## Task brief
Please repeat word for word the part of the text on aboriginal boards from "After being pushed" to "the basic needs.".

## Document
In the twentieth century, new laws were set to govern the aboriginal people for example the aboriginal boards under special legislation were put in place to detain people on reserves, monitor their daily lives and work among many other functions that the boards were to undertake. These boards were to be used as a form of aboriginal advancement but in turn have dispossessed the aboriginal people of their rights. This is due to so many reasons that I personally think were of disadvantage to the aboriginal people.

After being pushed back to reserves from the camps in 1930s due to the government need to save the dole that they were paying them, the aboriginal people felt life in these reserves was too tough and was always controlled by regulations. These people were required to obey house inspections, mangers of the reserves and allow their children to be taken by Europeans in turn of cheap labor in return to have shelter, education and food. This was a form of discrimination to the indigenous group as their rations were withheld when they did not abide to the rules and regulations since every human has a right to be entitled to the basic needs.

Harsh labor that prevailed for the indigenous people was a form of slavery since children were forced to work for the Europeans for a lesser fee. These children worked on the farms, did domestic chores and did not work for the masters alone but also for their children. Young boys worked on the farms while their counter parts young girls faced exploitation from double jeopardy of being a female and as well as an aboriginal as they did domestic service. The young girls were expected to do cooking, house chores, child-minding and gardening.

Many of the girls that were working as domestic workers came back to their homes while pregnant either to their employers or their sons and workers. While the board was to be their protector, nothing much was done to avoid sexual abuse and this underestimated girls level of sexual activity. The board ignored all clear evidence of sexual abuse and encouraged systematic sexual abuse and impregnation of aboriginal girls in domestic apprenticeships which many thought was way of eradicating the aboriginal population. Studies done about domestic services of girls in Queensland did liken their work to slavery because of strenuous labor for just a quarter of the European wage, lack of protection from sexual and physical abuse and having their wages held up in trust accounts (Findandconnect.gov.au, 2015).

[Items from a data collection]
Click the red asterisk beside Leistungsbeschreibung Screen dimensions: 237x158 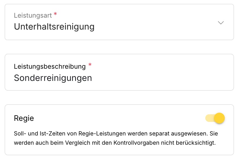pos(90,65)
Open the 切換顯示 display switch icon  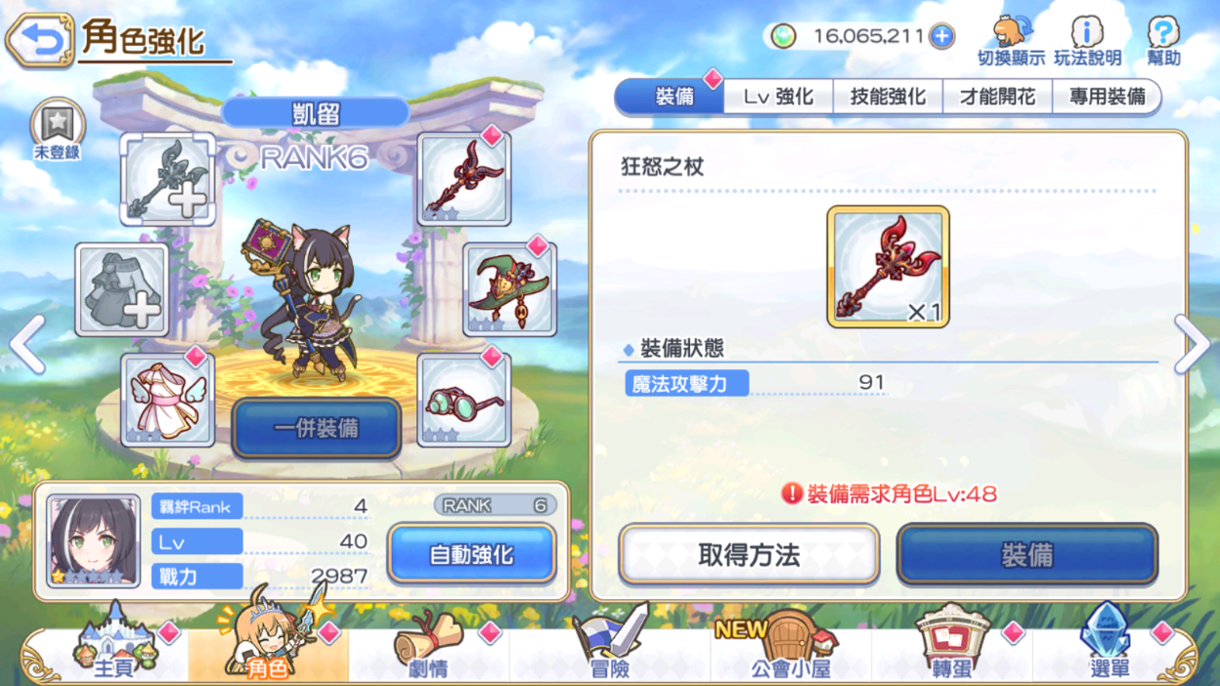click(x=1011, y=40)
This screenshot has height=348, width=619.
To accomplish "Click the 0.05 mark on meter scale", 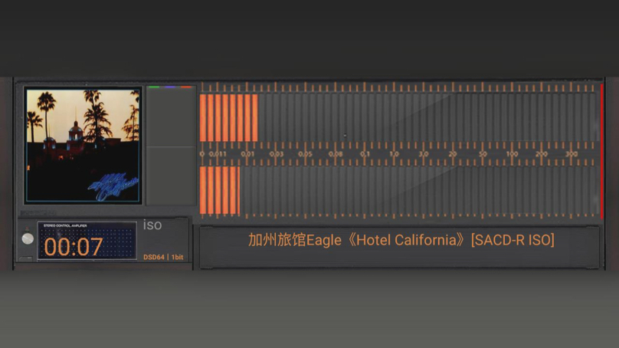I will 305,154.
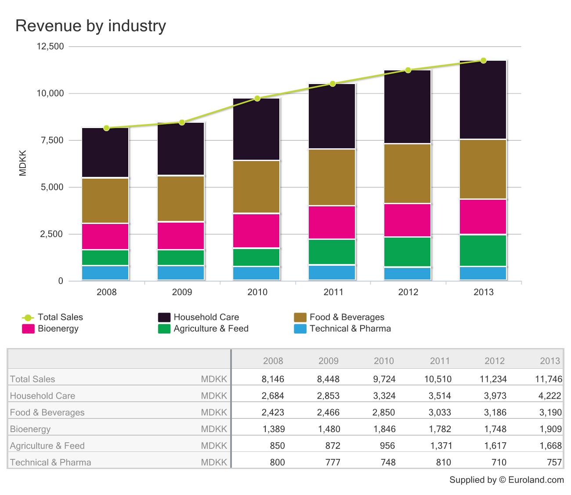
Task: Click the Bioenergy row label in table
Action: pyautogui.click(x=30, y=429)
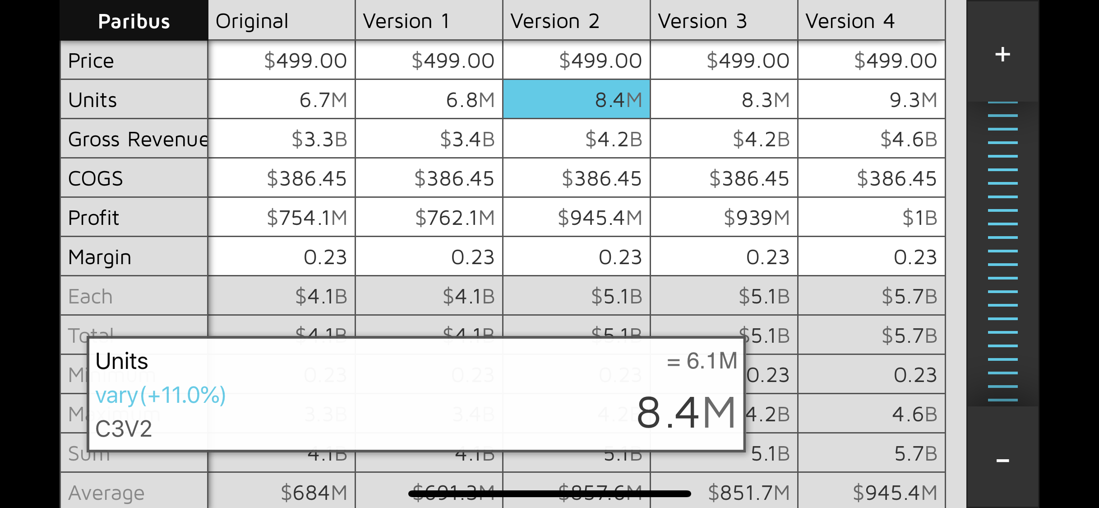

## Answer for this exercise
After being pushed back to reserves from the camps in 1930s due to the government need to save the dole that they were paying them, the aboriginal people felt life in these reserves was too tough and was always controlled by regulations. These people were required to obey house inspections, mangers of the reserves and allow their children to be taken by Europeans in turn of cheap labor in return to have shelter, education and food. This was a form of discrimination to the indigenous group as their rations were withheld when they did not abide to the rules and regulations since every human has a right to be entitled to the basic needs.